* Exercise goal *
Among the entries below, find the lines with the word "will" and copy them.

Exercise material below:

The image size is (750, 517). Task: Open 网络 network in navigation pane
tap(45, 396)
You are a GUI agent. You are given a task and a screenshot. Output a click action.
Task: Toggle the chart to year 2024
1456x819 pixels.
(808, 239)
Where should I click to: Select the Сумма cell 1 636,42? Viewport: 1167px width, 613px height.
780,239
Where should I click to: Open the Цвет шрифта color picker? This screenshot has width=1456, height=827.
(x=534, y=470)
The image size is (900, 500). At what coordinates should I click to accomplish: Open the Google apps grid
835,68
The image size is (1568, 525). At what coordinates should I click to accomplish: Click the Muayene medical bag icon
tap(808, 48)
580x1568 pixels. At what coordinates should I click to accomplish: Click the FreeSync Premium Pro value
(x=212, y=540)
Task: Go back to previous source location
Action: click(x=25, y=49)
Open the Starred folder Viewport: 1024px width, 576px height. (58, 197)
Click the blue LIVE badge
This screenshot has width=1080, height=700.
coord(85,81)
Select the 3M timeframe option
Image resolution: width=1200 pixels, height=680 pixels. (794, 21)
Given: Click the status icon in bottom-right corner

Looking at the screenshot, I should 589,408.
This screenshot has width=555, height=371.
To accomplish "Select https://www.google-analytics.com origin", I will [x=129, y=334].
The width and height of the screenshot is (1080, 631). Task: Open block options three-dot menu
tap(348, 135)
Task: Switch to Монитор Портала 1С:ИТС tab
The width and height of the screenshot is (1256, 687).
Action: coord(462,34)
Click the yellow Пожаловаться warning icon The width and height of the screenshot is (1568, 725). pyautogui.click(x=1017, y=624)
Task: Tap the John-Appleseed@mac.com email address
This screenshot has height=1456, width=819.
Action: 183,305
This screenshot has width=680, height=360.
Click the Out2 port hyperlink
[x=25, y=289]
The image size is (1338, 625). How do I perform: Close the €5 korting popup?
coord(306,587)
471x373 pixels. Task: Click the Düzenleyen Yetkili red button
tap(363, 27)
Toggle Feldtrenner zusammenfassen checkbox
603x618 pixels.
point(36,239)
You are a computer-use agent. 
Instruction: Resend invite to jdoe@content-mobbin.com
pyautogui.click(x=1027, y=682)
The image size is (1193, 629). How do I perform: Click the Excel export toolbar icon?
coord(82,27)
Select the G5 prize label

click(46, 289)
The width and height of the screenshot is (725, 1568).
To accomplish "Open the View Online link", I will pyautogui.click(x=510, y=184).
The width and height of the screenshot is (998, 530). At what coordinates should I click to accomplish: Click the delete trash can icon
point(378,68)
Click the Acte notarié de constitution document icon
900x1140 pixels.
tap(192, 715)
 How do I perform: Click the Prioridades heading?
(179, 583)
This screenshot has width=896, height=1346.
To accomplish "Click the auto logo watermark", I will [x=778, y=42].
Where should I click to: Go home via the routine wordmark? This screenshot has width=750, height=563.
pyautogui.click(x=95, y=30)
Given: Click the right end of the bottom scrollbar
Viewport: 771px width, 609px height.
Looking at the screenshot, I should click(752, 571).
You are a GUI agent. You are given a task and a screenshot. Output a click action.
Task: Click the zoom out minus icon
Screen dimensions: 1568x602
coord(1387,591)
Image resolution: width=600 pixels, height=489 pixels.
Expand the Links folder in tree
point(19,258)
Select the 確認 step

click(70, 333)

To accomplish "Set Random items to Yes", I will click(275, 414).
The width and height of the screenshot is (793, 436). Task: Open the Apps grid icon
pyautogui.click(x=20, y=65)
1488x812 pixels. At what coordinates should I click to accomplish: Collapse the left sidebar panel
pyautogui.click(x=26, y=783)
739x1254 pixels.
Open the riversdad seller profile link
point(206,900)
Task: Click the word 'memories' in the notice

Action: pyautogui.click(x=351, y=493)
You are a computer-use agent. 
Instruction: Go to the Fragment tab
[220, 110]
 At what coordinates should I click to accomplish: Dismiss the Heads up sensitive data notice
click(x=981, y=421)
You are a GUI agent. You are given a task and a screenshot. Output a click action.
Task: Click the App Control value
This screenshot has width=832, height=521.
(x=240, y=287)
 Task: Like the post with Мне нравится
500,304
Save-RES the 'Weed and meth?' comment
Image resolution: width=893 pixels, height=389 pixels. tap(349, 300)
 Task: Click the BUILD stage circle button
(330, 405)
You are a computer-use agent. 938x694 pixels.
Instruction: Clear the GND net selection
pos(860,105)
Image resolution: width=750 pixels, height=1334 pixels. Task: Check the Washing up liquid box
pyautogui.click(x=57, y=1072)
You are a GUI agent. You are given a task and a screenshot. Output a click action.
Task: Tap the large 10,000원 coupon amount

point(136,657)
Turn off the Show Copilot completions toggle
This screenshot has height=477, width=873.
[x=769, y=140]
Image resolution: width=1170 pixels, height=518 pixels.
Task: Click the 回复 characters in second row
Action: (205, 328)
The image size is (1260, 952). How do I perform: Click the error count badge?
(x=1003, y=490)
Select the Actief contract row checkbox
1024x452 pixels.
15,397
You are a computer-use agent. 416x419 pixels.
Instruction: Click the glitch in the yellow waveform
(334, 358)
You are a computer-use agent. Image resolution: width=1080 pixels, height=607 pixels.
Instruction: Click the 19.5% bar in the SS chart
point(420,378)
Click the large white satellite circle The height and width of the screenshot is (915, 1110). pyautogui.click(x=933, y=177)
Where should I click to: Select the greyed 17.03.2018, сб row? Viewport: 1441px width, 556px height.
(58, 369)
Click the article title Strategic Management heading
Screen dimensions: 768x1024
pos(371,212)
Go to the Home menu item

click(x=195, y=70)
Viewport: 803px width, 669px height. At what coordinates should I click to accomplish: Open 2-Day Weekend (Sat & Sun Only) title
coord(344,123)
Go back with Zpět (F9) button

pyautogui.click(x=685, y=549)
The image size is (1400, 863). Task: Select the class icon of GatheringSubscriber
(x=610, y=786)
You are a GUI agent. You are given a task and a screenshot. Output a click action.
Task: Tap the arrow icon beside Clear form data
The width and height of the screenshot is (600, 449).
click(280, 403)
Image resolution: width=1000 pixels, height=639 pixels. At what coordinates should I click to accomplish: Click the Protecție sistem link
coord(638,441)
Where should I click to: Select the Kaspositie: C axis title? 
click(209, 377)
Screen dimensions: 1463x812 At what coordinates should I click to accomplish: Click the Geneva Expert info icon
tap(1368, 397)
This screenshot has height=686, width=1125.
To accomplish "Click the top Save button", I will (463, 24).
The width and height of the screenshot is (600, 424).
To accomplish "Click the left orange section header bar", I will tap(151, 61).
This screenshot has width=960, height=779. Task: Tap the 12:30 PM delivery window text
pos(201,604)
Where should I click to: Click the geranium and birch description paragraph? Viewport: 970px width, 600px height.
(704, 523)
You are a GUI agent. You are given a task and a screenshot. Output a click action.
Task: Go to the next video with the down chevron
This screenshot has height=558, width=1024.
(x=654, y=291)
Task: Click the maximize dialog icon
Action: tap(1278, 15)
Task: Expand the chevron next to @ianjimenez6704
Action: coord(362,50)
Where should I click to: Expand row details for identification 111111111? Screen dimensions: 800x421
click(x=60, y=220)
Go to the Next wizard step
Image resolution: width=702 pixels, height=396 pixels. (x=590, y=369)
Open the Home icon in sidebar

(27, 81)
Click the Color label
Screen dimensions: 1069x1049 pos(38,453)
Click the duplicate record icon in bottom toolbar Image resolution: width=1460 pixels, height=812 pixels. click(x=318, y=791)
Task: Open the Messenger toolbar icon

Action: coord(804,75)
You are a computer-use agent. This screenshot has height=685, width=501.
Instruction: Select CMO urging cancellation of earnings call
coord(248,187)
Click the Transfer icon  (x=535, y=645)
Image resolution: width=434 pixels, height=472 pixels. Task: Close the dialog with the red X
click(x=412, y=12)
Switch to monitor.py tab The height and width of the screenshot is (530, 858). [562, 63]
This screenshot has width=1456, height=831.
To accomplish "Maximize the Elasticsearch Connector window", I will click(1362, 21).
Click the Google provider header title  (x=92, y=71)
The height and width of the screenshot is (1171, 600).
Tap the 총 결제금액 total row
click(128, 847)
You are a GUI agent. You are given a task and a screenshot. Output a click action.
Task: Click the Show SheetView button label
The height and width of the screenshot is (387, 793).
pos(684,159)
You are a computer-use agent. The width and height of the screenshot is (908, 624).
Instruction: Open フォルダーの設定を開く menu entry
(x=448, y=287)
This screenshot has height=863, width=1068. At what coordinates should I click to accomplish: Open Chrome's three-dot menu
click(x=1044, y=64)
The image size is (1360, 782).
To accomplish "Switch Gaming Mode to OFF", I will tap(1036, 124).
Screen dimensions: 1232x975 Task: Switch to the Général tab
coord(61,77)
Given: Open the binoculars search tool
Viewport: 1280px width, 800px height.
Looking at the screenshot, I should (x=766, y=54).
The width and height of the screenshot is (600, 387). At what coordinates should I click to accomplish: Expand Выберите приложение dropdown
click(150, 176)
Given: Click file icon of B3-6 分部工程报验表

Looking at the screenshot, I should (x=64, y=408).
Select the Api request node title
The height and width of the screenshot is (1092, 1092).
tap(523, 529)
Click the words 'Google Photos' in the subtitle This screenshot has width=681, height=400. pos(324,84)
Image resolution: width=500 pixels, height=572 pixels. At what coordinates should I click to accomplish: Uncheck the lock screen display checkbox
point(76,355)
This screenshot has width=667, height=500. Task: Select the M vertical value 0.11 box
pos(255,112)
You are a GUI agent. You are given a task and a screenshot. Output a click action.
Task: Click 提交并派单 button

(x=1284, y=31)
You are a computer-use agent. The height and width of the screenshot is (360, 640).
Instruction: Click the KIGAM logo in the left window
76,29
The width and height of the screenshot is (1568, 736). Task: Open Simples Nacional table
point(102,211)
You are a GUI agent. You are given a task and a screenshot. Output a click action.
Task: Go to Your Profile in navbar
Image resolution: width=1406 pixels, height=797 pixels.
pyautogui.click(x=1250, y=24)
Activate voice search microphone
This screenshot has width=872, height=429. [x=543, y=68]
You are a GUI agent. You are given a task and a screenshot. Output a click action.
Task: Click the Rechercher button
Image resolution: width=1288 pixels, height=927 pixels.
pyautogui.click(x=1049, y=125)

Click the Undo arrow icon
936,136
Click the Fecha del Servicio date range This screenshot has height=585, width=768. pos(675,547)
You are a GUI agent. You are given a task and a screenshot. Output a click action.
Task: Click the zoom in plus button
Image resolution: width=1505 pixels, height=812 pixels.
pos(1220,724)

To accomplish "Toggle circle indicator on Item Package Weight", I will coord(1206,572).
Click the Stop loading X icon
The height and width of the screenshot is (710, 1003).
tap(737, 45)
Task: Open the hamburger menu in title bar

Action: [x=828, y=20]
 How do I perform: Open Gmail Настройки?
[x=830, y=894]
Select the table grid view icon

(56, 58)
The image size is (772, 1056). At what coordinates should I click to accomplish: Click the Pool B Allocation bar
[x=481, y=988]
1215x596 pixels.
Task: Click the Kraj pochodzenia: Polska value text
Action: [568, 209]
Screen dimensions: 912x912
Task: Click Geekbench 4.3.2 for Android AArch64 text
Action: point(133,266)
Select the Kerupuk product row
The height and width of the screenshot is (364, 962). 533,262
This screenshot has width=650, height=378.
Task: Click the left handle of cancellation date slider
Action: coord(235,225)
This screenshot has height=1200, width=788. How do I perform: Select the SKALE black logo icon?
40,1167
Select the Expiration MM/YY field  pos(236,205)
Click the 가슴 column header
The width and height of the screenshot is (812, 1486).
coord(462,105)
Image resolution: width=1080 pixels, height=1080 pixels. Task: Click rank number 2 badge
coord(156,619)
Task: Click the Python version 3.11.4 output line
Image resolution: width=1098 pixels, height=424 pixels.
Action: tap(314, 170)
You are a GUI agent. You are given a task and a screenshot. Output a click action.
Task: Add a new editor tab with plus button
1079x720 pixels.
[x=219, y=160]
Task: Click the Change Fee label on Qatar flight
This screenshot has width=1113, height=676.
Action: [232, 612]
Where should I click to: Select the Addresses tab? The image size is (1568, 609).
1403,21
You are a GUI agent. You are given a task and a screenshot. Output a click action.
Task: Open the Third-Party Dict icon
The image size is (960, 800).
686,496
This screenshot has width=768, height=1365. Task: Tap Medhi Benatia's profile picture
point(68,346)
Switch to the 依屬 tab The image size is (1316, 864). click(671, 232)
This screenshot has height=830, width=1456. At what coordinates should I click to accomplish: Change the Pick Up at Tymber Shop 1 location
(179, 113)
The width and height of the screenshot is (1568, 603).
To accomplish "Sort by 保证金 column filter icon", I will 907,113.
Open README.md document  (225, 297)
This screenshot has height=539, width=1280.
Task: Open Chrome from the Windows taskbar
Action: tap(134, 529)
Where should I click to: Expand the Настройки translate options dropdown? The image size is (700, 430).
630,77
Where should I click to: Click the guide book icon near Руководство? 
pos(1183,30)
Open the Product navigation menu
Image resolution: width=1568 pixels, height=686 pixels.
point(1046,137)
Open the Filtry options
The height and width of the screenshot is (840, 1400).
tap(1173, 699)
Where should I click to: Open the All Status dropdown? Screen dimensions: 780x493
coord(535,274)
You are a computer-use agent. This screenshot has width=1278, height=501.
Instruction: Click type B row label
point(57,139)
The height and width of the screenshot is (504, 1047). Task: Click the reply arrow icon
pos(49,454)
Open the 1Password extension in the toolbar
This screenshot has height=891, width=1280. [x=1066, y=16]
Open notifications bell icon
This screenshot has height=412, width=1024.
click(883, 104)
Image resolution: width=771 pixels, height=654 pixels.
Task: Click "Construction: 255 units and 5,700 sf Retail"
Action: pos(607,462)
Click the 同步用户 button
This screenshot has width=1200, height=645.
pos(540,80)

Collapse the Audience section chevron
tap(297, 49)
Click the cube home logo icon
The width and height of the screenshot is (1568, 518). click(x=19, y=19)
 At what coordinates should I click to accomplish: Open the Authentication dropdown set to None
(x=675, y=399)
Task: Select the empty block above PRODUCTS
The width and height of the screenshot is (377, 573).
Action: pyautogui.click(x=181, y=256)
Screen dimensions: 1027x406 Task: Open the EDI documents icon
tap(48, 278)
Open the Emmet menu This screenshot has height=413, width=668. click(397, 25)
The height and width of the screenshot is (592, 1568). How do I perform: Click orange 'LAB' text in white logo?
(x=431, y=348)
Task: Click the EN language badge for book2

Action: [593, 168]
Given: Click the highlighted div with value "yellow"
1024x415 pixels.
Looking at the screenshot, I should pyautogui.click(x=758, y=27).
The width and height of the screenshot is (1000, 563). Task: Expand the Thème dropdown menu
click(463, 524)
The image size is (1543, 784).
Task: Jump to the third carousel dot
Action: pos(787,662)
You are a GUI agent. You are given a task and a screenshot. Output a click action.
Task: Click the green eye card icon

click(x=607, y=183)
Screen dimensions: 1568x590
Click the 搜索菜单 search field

End of Exercise material.

* Exercise response *
To accomplish "Select https://www.google-analytics.com origin", I will [x=129, y=334].
To accomplish "Open the View Online link", I will pyautogui.click(x=510, y=184).
To accomplish "Click the auto logo watermark", I will [x=778, y=42].
To accomplish "Set Random items to Yes", I will click(275, 414).
To accomplish "Click the top Save button", I will (463, 24).
To accomplish "Click the left orange section header bar", I will tap(151, 61).
To accomplish "Maximize the Elasticsearch Connector window", I will click(1362, 21).
To accomplish "Switch Gaming Mode to OFF", I will tap(1036, 124).
To accomplish "Toggle circle indicator on Item Package Weight", I will coord(1206,572).
To accomplish "Sort by 保证金 column filter icon", I will 907,113.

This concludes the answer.